Beyond Lin, Bloomberg said a nurse in Chicago was fired after she emailed colleagues saying she wanted to wear a "more protective" mask while working. And in New York the NYU Langone Health system has issued a warning that if employees speak to the media without prior approval they could be fired.

“Hospitals are muzzling nurses and other health-care workers in an attempt to preserve their image,” Ruth Schubert, a spokeswoman for the Washington State Nurses Association, told Bloomberg. “It is outrageous.”

NYU Langone Health defended its policy, claiming it is designed to protect patient and staff privacy.

"Because information is constantly evolving, it is in the best interest of our staff and the institution that only those with the most updated information are permitted to address these issues with the media," spokesman Jim Mandler told Bloomberg.

While hospitals have previously imposed strict guidelines to require health care workers to speak to journalists only through their public relations offices to protect patient confidentiality, Schubert said the restrictions being imposed now are of a different measure.

Doctor and nurses “must have the ability to tell the public what is really going on inside the facilities where they are caring for Covid-19 patients,” she told Bloomberg.
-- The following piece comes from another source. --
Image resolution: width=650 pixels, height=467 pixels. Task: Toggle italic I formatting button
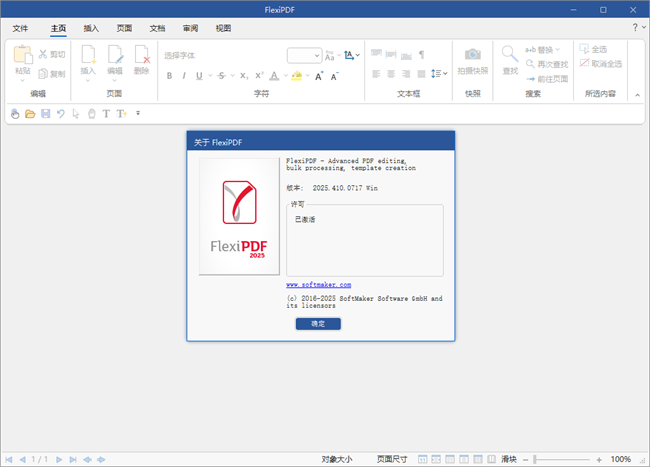pyautogui.click(x=183, y=76)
The crackdown comes as health professionals issue social media posts that have repeatedly gone viral to sound the alarm on varying subjects related to the coronavirus pandemic, including a lack of personal protective equipment, or PPE, or pubic pleas urging people to stay at home because their hospitals are flooded with coronavirus patients.

“It is good and appropriate for health-care workers to be able to express their own fears and concerns, especially when expressing that might get them better protection,” Glenn Cohen, faculty director of Harvard Law School’s bioethics center, said.

The Chicago nurse who was fired for emailing her colleagues told Bloomberg that she has filed a wrongful termination suit against her former employer, Northwestern Memorial Hospital.

“A lot of hospitals are lying to their workers and saying that simple masks are sufficient and nurses are getting sick and they are dying,” Lauri Mazurkiewicz said.

The U.S. has 164,785 confirmed coronavirus cases, including 3,173 deaths, according to data being compiled by Johns Hopkins University.

In all, 5,945 have recovered from the virus, according to the university's running tally.